Episode 24 - Alaskan Flight 1866, American Airlines Flight 965 and Don Bateman’s brilliant EGPWS

Plane Crash Diaries
Plane Crash Diaries
This is episode 24 and comes courtesy of a suggestion by one of my listeners called Russell – surname withheld as he’s an operating commercial pilot.

Don’t want to upset the corporation you know.

First of all, a big thank you to Russell for the research documents and information provided. This has helped a great deal preparing for this episode.

We’re looking at Terrain Awareness Warning Systems or TAWS and Ground Proximity Warnings Systems, GPWS – now with the added advantage of an E – Enhanced Ground Proximity Warning Systems.

In 2006 the International Civil Aviation Organisation published a report which included this line

“EGPWS / TAWS technology has entered airline and corporate operations during the last five years; to date no aircraft fitted with such a system has been involved in a CFIT accident.

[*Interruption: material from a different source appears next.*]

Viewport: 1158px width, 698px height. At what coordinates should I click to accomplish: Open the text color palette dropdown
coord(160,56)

These systems are now mandated for all turbine engine aircraft of six or more seats.”

That gives you some idea of how important these two bits of technology have been to aviators. Unfortunately there have been a few CFIT accidents despite this technology since then as you’ll hear later, but the point is safety overall has improved.

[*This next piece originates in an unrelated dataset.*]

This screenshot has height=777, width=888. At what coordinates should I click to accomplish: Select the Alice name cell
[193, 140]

So let’s go over a few examples which Russell has provided and some which ICAO analysed. As usual folks, this series is about how aviation safety improvements after accidents have led inexorably to flying being one of the safest ways to head from A to B and even C, D and E.

Throughout the history of aviation, Controlled Flight into Terrain or CFIT has been a major cause of fatal accidents, particularly at night, poor visibility or when the crew become fixated by technical issues and forget to fly.
One of the accidents that drove engineer Don Bateman to seek a solution was the Alaskan Airlines Flight 1866 accident of 1971. The other was American Airlines Flight 965 – a Boeing 757-223 from Miami International Airport to Cali in Columbia that crashed in mountains outside its destination in December 1995.